Bilotta F, Fiorani L, Lendaro E, Picardo S, La Rosa I, Rosa G, Fedele F
Department of Anesthesia, University of Rome La Sapienza, Italy.
Anesth Analg. 1999 Aug;89(2):273-7. doi: 10.1097/00000539-199908000-00002.
Air-filled human serum albumin microspheres are ultrasonic contrast tracers that pass through the right ventricle, traverse the lungs, and effectively opacify the left heart chambers in spontaneously breathing patients. In this clinical study, we assessed whether they also do so in anesthetized patients during and after mechanical ventilation. In 20 anesthetized patients undergoing intermittent positive pressure ventilation (IPPV) for elective peripheral neurosurgical procedures, a sonicated ultrasound contrast drug (0.06 mL/kg) was injected i.v. before inducing anesthesia in spontaneously breathing patients (baseline), during IPPV, and 5 and 30 min after tracheal extubation.
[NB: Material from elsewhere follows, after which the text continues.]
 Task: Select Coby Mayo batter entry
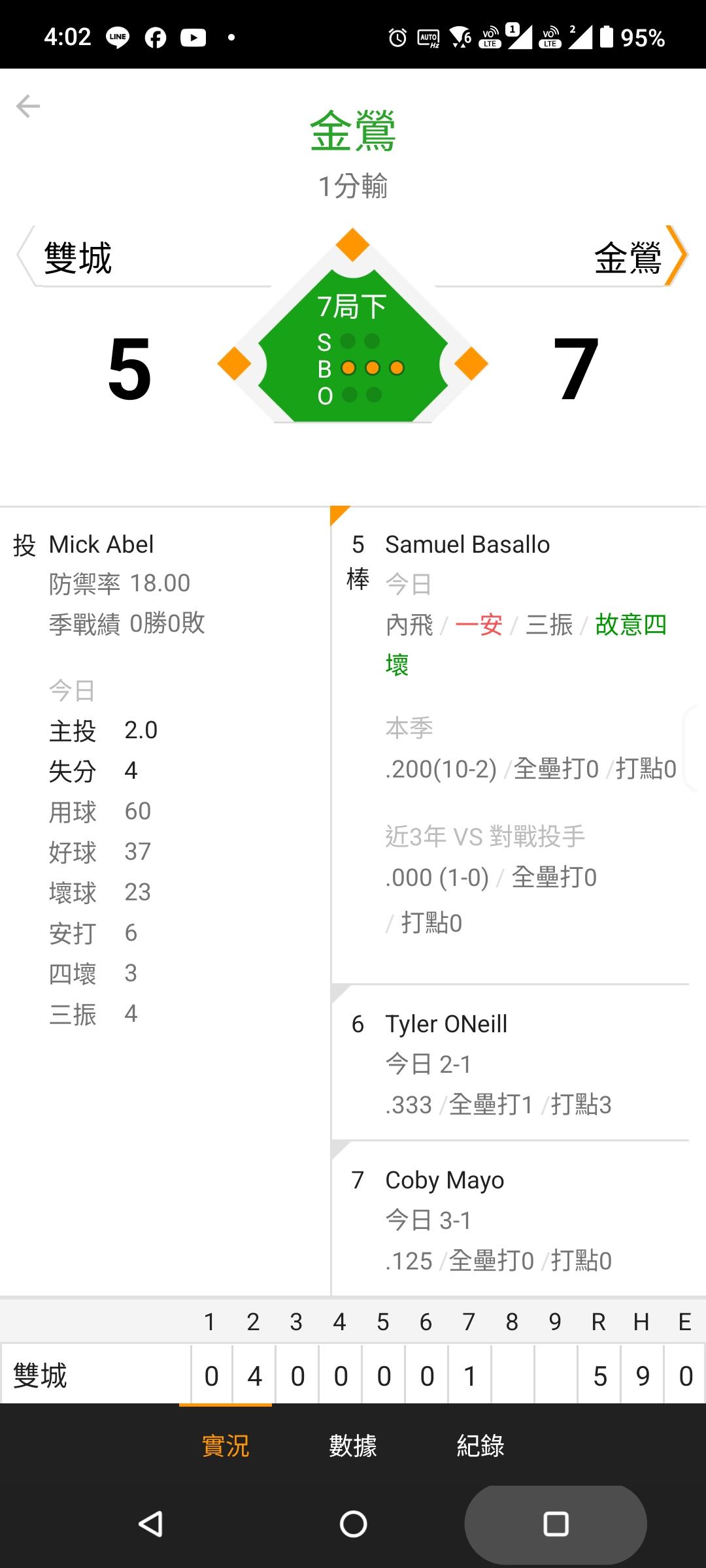coord(445,1180)
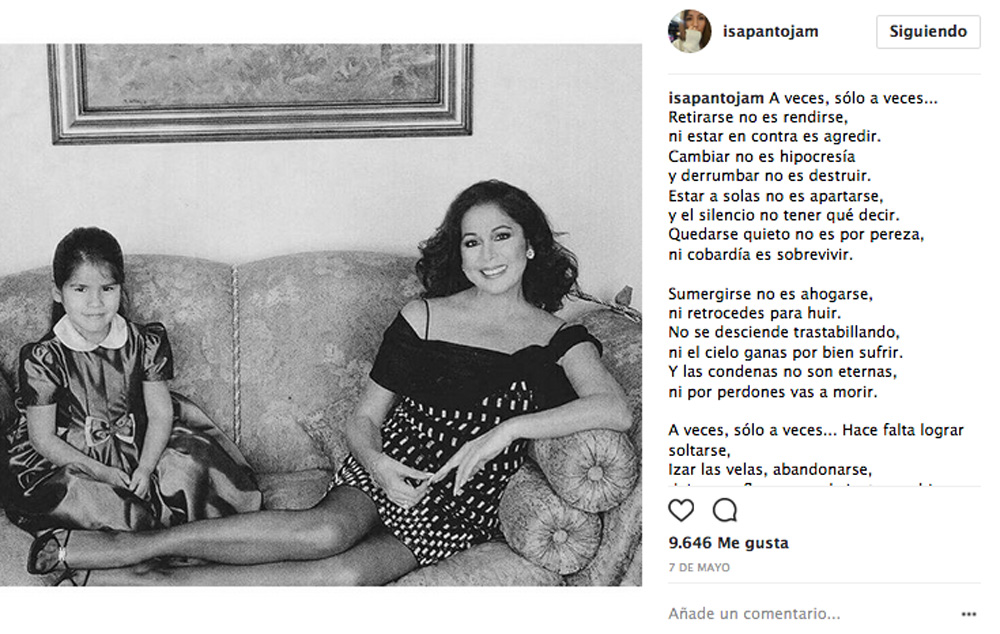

Transthoracic echocardiograms were obtained in the four-chamber apical view and were recorded for off-line analysis. Time to contrast appearance in the right ventricle and pulmonary transit time were measured in cardiac cycles. The peak intensity of right and left ventricular chamber opacification were scored on a scale ranging from 1 (no contrast or traces only) to 5 (attenuation). After each injection, the time for contrast appearance in the right ventricle was similar in all patients. Pulmonary transit time increased significantly during IPPV and was normal 5 min and 30 min after extubation. Right ventricular chamber opacification achieved high-grade intensity and remained constant before, during, and after IPPV. Conversely, although the baseline contrast injection resulted in high-grade left ventricular chamber opacification, the intensity decreased significantly during IPPV, remained low 5 min after extubation, and was normalized 30 min after extubation.
During intermittent positive pressure ventilation, i.v. sonicated albumin microbubbles pass through the lungs poorly and inefficiently opacify the left ventricle compared with the effects observed during spontaneous ventilation.
充空气的人血清白蛋白微球是超声造影剂,可穿过右心室,通过肺,并能有效使自主呼吸患者的左心腔显影。在这项临床研究中,我们评估了在机械通气期间及之后,它们在麻醉患者中是否也能如此。在20例因择期外周神经外科手术接受间歇正压通气(IPPV)的麻醉患者中,在自主呼吸患者诱导麻醉前(基线)、IPPV期间以及气管拔管后5分钟和30分钟静脉注射超声处理的超声造影剂(0.06 mL/kg)。在四腔心尖视图下获取经胸超声心动图并记录以供离线分析。在心动周期中测量右心室造影剂出现时间和肺循环时间。右心室和左心室腔显影的峰值强度按1(无造影剂或仅有痕迹)至5(衰减)的等级进行评分。每次注射后,所有患者右心室造影剂出现时间相似。肺循环时间在IPPV期间显著增加,拔管后5分钟和30分钟恢复正常。右心室腔显影达到高强度,在IPPV前、期间和之后保持不变。相反,尽管基线造影剂注射导致左心室腔显影为高强度,但在IPPV期间强度显著降低,拔管后5分钟保持低水平,拔管后30分钟恢复正常。
在间歇正压通气期间,与自主通气时观察到的效果相比,静脉注射超声处理的白蛋白微泡通过肺的情况较差,使左心室显影的效率较低。